The clarity of thought in evidence here quickly reminds us of how it was that France gave the world René Descartes – just as the deliberately playful wrong-headedness of the characters’ conclusions reminds us that France also gave the world Derrida and Lacan.
Visually it reminded me a lot of Miet Warlop’s Mystery Magnet from last year’s DTF – but whereas that show was very slight, Germinal is witty and stimulating. It would be inaccurate to call it thought-provoking, but I’d suggest that this company is doing intellectually what Circa do physically: showing us something that is impressive because it is so virtuosic – because the effort involved in staging something like this requires extraordinary levels of skill and practice.

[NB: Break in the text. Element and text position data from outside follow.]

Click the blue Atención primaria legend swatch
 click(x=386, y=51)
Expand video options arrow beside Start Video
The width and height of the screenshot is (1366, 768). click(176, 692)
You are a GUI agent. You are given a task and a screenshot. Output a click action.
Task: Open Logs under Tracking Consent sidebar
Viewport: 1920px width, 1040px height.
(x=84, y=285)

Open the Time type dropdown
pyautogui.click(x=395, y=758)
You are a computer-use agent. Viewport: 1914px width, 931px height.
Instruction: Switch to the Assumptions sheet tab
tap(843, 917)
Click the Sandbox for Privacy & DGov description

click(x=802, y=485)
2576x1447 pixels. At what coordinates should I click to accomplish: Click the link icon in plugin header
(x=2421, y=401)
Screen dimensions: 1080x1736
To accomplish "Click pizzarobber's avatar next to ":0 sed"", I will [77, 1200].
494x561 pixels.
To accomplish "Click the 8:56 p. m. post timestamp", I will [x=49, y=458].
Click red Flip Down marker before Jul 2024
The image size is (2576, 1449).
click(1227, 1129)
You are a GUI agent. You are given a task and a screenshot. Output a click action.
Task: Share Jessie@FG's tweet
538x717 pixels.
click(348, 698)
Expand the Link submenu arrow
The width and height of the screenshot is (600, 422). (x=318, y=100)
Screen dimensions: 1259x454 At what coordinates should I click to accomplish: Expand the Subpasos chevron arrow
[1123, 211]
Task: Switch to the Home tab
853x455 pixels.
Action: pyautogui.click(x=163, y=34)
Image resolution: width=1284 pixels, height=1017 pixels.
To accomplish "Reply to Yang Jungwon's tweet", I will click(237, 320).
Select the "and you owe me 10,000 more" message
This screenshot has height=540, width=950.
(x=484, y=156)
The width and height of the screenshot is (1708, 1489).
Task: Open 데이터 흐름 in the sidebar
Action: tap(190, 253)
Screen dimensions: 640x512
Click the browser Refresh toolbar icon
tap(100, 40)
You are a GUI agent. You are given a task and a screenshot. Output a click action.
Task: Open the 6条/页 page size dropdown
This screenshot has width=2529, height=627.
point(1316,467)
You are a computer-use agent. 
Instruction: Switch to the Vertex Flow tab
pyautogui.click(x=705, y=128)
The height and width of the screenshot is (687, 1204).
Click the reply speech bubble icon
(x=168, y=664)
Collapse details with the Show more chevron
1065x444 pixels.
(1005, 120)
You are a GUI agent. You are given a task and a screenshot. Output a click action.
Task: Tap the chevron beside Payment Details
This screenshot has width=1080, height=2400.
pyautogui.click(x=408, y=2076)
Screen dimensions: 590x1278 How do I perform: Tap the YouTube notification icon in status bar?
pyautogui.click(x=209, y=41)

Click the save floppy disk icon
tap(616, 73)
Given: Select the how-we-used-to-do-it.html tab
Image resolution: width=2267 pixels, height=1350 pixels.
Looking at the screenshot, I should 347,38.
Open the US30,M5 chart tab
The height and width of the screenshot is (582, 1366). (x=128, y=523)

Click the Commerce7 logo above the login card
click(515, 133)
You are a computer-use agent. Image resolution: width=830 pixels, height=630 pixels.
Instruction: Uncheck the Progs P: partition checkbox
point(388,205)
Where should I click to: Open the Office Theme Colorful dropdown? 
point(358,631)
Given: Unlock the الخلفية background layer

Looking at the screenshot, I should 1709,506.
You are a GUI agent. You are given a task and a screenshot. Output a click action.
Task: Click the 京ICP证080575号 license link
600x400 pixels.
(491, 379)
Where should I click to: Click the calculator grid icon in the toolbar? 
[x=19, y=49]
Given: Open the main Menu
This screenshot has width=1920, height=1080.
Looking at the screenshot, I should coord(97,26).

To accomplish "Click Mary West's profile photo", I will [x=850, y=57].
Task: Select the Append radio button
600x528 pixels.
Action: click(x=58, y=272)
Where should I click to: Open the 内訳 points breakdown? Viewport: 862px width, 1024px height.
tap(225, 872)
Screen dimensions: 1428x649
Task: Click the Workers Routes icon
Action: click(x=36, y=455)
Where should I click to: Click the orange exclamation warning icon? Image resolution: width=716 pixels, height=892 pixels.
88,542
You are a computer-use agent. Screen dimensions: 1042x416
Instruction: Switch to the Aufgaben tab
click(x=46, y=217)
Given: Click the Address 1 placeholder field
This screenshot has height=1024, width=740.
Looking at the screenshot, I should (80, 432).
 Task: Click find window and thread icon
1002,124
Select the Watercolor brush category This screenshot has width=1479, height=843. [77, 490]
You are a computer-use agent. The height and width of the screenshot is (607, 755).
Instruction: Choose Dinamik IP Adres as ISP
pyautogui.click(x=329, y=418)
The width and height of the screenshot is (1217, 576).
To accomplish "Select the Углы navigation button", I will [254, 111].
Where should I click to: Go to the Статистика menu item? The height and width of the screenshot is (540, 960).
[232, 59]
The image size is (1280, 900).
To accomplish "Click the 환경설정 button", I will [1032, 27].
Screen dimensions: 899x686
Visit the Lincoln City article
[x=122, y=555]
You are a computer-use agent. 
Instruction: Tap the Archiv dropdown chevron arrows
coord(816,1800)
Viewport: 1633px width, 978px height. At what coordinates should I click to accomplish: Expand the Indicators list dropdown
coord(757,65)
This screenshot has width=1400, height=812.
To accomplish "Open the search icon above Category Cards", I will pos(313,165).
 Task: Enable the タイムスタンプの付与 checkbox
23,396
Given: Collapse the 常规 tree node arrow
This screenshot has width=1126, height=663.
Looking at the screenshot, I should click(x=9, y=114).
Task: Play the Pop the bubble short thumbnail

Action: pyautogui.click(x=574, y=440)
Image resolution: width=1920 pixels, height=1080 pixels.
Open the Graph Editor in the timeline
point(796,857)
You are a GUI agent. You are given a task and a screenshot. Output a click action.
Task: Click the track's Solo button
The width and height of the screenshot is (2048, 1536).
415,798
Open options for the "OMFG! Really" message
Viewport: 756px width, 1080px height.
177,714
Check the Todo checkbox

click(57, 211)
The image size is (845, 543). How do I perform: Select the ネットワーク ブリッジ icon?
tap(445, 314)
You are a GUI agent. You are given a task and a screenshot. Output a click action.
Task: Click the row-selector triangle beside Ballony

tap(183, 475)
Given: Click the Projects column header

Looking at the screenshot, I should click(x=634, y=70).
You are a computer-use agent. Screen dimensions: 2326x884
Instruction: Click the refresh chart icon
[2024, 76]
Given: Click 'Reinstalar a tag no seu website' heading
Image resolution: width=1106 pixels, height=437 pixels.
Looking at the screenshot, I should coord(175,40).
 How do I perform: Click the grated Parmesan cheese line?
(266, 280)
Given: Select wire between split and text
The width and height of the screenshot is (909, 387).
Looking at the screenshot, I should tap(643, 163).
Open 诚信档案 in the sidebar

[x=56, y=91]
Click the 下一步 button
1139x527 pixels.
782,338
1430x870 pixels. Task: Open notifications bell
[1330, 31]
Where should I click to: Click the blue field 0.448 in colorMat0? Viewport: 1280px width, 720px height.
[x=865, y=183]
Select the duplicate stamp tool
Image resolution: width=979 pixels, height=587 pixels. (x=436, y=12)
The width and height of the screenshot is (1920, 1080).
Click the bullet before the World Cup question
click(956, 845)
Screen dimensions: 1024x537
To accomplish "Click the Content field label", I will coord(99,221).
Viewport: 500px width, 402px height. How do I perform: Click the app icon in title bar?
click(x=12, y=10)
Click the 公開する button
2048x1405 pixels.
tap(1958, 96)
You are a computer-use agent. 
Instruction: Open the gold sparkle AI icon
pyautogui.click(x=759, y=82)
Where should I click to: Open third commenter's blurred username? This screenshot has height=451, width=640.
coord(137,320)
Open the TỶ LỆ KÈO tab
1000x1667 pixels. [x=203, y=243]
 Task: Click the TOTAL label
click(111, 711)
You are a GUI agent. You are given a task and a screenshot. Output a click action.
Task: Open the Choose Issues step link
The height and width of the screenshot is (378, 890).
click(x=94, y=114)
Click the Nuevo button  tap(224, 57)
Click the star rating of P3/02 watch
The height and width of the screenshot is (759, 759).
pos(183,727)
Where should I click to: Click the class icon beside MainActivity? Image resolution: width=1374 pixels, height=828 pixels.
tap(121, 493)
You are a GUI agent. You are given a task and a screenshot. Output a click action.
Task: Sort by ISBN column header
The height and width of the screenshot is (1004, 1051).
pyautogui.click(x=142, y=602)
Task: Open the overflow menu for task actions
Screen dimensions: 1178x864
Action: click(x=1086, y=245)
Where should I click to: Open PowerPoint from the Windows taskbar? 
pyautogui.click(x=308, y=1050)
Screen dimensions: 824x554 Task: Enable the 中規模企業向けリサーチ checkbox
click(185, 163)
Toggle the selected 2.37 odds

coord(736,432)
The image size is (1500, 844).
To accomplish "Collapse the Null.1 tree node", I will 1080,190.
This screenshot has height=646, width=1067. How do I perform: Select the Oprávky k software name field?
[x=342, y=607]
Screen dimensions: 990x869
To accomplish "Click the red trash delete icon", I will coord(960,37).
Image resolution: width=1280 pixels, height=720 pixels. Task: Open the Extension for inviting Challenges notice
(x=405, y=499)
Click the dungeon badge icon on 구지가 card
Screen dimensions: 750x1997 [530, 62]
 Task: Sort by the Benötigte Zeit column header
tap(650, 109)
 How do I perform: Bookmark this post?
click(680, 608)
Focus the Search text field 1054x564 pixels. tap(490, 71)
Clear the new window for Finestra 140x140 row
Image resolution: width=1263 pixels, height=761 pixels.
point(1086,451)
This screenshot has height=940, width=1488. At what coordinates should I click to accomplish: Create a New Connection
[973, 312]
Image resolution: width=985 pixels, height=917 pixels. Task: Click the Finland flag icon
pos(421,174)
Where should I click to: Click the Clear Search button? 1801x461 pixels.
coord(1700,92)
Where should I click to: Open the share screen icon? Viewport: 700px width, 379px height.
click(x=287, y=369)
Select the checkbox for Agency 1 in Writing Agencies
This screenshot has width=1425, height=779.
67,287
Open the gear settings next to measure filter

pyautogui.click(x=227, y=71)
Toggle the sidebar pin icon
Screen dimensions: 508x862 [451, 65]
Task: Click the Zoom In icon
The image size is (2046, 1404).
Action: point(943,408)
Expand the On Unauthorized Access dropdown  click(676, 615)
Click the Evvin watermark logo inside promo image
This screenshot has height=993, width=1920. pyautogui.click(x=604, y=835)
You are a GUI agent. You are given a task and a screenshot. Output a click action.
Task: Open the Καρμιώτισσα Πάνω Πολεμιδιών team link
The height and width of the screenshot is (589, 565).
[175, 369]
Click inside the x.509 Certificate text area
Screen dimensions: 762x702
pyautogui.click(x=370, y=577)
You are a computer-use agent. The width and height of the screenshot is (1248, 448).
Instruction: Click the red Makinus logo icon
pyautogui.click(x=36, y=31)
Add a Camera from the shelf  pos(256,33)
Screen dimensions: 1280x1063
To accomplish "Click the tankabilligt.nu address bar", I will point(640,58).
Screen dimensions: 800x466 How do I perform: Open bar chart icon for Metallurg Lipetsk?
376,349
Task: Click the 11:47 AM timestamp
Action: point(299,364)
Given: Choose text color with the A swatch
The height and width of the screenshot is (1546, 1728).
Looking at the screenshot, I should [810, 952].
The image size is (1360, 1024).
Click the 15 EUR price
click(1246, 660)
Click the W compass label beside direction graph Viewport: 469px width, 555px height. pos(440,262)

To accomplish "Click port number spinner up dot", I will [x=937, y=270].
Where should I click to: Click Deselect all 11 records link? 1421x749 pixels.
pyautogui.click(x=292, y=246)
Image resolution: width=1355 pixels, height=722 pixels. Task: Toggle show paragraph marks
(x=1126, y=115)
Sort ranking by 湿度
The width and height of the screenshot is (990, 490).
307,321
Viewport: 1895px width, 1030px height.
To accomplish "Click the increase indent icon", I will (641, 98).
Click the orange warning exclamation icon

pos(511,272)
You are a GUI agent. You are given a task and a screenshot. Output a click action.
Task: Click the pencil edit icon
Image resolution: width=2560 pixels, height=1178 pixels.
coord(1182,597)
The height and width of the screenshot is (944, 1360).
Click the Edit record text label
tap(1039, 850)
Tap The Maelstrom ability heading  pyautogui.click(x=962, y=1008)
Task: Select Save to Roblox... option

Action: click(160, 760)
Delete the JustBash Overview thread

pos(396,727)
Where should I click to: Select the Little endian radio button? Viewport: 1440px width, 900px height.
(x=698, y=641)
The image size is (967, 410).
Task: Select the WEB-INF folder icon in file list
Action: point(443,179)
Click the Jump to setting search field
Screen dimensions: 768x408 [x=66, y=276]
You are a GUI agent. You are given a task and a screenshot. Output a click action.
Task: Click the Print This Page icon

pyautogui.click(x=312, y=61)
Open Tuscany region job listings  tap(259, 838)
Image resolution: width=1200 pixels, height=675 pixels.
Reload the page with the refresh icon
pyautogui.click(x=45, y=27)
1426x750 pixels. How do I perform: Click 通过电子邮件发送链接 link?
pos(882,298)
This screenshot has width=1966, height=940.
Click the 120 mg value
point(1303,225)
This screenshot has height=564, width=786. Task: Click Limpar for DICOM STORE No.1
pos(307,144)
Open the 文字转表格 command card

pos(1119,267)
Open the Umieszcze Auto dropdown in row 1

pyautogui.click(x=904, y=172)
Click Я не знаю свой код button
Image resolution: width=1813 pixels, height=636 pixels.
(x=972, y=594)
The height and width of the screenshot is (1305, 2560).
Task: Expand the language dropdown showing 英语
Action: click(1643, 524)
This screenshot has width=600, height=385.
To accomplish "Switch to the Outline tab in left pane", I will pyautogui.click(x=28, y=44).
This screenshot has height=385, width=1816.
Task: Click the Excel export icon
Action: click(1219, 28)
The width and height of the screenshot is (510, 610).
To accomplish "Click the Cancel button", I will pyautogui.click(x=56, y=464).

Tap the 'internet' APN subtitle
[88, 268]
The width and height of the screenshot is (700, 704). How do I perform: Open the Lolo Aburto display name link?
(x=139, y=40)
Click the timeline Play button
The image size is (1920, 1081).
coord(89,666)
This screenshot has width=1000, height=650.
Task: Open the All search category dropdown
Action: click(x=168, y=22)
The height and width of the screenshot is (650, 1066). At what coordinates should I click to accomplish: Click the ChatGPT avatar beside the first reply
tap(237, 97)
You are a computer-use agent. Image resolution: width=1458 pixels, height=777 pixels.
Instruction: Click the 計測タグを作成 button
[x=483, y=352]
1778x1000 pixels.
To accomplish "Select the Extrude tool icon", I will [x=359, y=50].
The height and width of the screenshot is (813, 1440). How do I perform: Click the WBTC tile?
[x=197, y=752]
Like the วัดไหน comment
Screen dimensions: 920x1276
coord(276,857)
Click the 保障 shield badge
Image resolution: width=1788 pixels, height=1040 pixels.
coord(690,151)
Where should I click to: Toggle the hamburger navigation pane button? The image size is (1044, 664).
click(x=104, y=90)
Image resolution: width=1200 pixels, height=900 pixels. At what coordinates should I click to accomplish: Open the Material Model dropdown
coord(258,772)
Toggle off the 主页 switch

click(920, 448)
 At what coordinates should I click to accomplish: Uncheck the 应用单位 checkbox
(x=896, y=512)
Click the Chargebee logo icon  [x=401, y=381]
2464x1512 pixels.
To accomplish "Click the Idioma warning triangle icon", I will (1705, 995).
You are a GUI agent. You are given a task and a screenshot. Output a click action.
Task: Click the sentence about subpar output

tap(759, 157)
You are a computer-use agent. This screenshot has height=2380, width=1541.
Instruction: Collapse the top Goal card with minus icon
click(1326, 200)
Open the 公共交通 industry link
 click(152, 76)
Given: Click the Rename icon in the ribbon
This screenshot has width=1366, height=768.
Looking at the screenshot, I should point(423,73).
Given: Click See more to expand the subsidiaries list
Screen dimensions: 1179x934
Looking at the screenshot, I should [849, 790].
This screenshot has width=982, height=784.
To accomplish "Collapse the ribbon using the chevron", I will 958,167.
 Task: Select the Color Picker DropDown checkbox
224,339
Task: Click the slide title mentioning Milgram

Germinal also shows that theatre can act as a metaphor not only for thought but for life itself – and while that idea will undoubtedly serve to boost its popularity on the international touring network, it’s a message that is worth hearing in any setting.
One of the criticisms I hear about a lot of contemporary theatre is that too often we are watching theatre that is about theatre and nothing else. Tom and Vera and Germinal are very different from each other, but both can be used to challenge that accusation. Both certainly share an interest in how theatre is embedded in everyday life – that is, they share an awareness of how performance can shape how we see the world, how we think about our place in the world, and how we interact with each other. Far from seeming frivolous or self-absorbed, both productions left me with a reinforced sense of the importance of theatre and role-playing.
Overall then it’s been a good start to this year’s DTF. And there’s a lot to look forward to during the week ahead – notably that GSL Godot and the one I’ve most been looking forward to: David Greig’s The Events.